I found that my two trips with a guide was all it took to "perfect" my calling. Hearing / seeing it done is a great way to speed up the learning curve.


----------



## Fishbum2 (Jan 15, 2005)

You may want to check out Midwest Turkey Supply on the web. They have several good CDs/DVD/Videos on the topic. I got one from Ray Eye and Woodhaven calls to listen too. I also got the Turkey Hunting Strategies book by Ray Eye. They are loaded with information. Also, check out the NWTF website. They have some calling info with audio.

I got second week of the early season....can't wait to get out there!!


----------



## panfishpuller (Dec 29, 2005)

You should try a wingbone they make natural sounds that you could not belive and lots of gobblers cant resist the great sounds of them. Click on the link in my signiture to learn more about them.-Mike


----------



## mwakely (Jan 7, 2004)

I will sometimes call and then move back away from the Tom's! Sometimes it will bring em to ya! Other times it won't but it's worth a try and it will at times Work!


----------



## herefishy (Feb 23, 2006)

thanks for all the info. just found out this weekend that there are quite a few guys hunting the section in the earlier seasons. my guess is they are educating the birds then throw in the fact that i'm a novice hunting in may adds to the dilema. all i know is i'm determined not to shoot a jake this year! I know there are different calls such as purring, yelping, clucking, and i think i can immitate them, i'm just not using them in the correct scenerios. i have had toms call back to me as they fade off into the distance. During the spring about 90% of the woods has standing water. will turkeys get hung up if there is a few inches of water between us?


----------



## adam bomb (Feb 27, 2006)

fishy,
water will deture a turkey most of the time in my experiences. but if there are places close by that a tom can get through, they will usually come around it, as long as they dont have to go too far. now, having said that, the first turkey i ever killed came gobbling down an oak ridge and flew across a river 20' wide and then strutted right into the decoys...he was tasty! ...so to say they wont cross water is not totally true, but it will hang em up sometimes IMHO...since your hunting an area with lots of water, lots of scouting will really pay off. find the areas that the turkeys are using to navigate around the wet spots and set up in these locations. remember, its easier to call a turkey if he already wants to go that way.

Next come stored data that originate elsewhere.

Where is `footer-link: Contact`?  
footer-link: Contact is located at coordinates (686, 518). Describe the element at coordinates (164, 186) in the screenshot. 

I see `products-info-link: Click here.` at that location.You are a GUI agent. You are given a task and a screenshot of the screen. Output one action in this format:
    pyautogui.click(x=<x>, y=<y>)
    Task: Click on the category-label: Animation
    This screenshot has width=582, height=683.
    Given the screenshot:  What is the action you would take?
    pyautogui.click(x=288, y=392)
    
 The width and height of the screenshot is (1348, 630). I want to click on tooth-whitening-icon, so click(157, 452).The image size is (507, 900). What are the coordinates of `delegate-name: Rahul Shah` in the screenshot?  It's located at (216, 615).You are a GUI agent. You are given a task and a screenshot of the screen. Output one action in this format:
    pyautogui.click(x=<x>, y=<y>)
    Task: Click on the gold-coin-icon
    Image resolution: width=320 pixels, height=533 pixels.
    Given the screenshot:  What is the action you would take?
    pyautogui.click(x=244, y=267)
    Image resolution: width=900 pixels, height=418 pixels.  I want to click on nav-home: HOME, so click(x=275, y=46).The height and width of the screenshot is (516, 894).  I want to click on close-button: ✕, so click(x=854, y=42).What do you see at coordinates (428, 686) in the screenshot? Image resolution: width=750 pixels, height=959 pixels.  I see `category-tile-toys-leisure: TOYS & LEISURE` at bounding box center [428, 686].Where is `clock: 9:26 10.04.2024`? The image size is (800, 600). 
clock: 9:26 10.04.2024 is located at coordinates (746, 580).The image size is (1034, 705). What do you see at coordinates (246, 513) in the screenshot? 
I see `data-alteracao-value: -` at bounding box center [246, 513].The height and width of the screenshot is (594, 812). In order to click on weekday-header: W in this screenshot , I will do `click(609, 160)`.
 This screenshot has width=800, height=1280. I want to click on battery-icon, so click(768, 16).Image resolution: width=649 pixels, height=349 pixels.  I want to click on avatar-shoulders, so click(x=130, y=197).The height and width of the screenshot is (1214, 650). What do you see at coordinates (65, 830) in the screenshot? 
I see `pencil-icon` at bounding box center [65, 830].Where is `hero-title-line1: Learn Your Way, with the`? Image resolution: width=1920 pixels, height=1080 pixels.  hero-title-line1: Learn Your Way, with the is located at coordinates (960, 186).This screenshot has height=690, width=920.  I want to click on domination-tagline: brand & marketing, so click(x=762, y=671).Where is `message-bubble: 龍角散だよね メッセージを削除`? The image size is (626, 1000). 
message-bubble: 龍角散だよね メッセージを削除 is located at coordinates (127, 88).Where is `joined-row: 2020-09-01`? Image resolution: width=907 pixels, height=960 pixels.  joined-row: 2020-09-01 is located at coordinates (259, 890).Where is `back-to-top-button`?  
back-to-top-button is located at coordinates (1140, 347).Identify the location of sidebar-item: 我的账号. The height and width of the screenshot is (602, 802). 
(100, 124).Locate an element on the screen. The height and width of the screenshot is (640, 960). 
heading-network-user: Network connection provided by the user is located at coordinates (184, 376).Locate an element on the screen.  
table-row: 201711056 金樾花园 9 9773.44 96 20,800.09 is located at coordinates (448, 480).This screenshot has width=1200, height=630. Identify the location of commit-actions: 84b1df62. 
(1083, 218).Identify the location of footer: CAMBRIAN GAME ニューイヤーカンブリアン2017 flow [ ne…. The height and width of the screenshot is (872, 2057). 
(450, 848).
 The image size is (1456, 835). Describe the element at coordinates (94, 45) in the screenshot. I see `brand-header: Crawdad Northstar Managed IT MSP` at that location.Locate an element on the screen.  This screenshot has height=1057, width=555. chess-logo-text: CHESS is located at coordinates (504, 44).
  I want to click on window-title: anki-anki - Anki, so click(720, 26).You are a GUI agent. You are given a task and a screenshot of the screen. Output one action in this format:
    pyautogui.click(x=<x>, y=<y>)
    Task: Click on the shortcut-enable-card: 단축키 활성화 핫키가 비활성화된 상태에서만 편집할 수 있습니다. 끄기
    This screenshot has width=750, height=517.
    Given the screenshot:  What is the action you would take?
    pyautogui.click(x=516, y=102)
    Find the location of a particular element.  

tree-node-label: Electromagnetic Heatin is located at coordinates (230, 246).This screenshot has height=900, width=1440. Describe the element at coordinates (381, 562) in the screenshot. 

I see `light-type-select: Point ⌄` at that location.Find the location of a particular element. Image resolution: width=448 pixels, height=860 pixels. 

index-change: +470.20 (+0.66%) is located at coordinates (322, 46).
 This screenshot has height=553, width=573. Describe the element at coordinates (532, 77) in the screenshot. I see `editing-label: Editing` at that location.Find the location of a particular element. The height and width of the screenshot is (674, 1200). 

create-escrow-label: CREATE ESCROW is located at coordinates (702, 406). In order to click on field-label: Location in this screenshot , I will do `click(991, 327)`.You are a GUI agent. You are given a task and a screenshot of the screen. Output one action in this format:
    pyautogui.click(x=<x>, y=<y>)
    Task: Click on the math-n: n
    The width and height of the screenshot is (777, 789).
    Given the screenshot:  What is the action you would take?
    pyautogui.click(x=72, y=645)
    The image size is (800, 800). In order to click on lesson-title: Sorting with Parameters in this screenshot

hey, theres no shame in shooting a jake. it doesnt take anything away from your hunt or the hard work youve put in. some guys are hunters and others are trophy hunters, to each his own. i for one will hunt for a tom until late in the season. although, if things look grim and i get the opportunety at a jake, i let em have it. afterall, i like to eat turkey....im not too proud to shoot a jake. to me thats just like guys that wont shoot a doe because their the big buck hunter. thats just too much ego for me, its hunting man! i go for the experience and a little turkey for the table. dont measure your succsess by a jake or a big tom, thats all im getting at.

good luck to you, i hope you bag that big tom. keep at it,it'll happen.


----------